Workstream decomposition

  • WS-1: Methodology encoding. Translate Zhianrui's provenance-first delivery framework — workstream plan, A–E source tiers, confidence rubric, open-questions register — into a structured agent specification with explicit roles and hand-off contracts.
  • WS-2: Agent design. Build five specialised agents — Sourcing, Tier classifier, Claim extractor, Contradiction detector, Confidence scorer — connected through an orchestration layer that enforces evidence row completeness before any claim enters the dossier.
  • WS-3: Eval-first delivery. Build the evaluation harness before the agent system. 240 hand-graded due-diligence dossiers as ground truth; multi-judge scoring across factuality, source attribution accuracy, and confidence calibration. Deploy gate blocks any release that regresses on the calibration metric.
  • WS-4: Human-in-the-loop layer. A reviewer interface where flagged contradictions and unverified claims escalate to a Zhianrui analyst before the dossier is finalised.

Method highlight

The decisive design move: agents do not produce findings directly. They produce evidence rows — claim plus source plus tier plus confidence plus snapshot timestamp. The dossier is assembled from accepted evidence rows by a deterministic step, not by a generation step. This collapses the most common LLM failure mode (confident hallucination) into a structural constraint: an evidence row without a verifiable source identifier is rejected at the orchestration layer before it can enter the dossier.

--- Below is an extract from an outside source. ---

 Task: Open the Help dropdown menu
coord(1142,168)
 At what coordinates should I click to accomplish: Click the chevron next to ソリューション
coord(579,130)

The eval harness then measures the system on three axes Zhianrui's manual deliverables are also measured on: factuality (does the claim match the source?), attribution accuracy (does the source identifier resolve to a real document?), and confidence calibration (when the system rates a claim "high confidence," does it hold up against the ground-truth tier-A evidence?).

Deliverable shape

  • Multi-agent orchestration system with five specialised agents, written model-agnostic (provider-pluggable).
  • Evaluation harness with 240 ground-truth dossiers and a continuous regression suite.
  • Reviewer interface for human-in-the-loop validation of flagged claims.
  • Research dossier on the methodology encoding decisions: 47 source rows.
  • Operational handover: model upgrade playbook, prompt-revision change-control, eval threshold maintenance.

Outcomes

The system produced supplier dossiers at ~6% of the marginal-time cost of the manual baseline, with structural parity to the manual deliverable. Calibration metric (the fraction of "high confidence" claims that held up against tier-A re-verification) ran at 91% in production over the first three months — within 4 points of the manual baseline at 95%. The 4-point gap is documented in the open-questions register, with proposed mitigations.

The client adopted the same evaluation harness as a deploy-gate for subsequent agent revisions. The methodology encoding (WS-1) was published as an internal standard.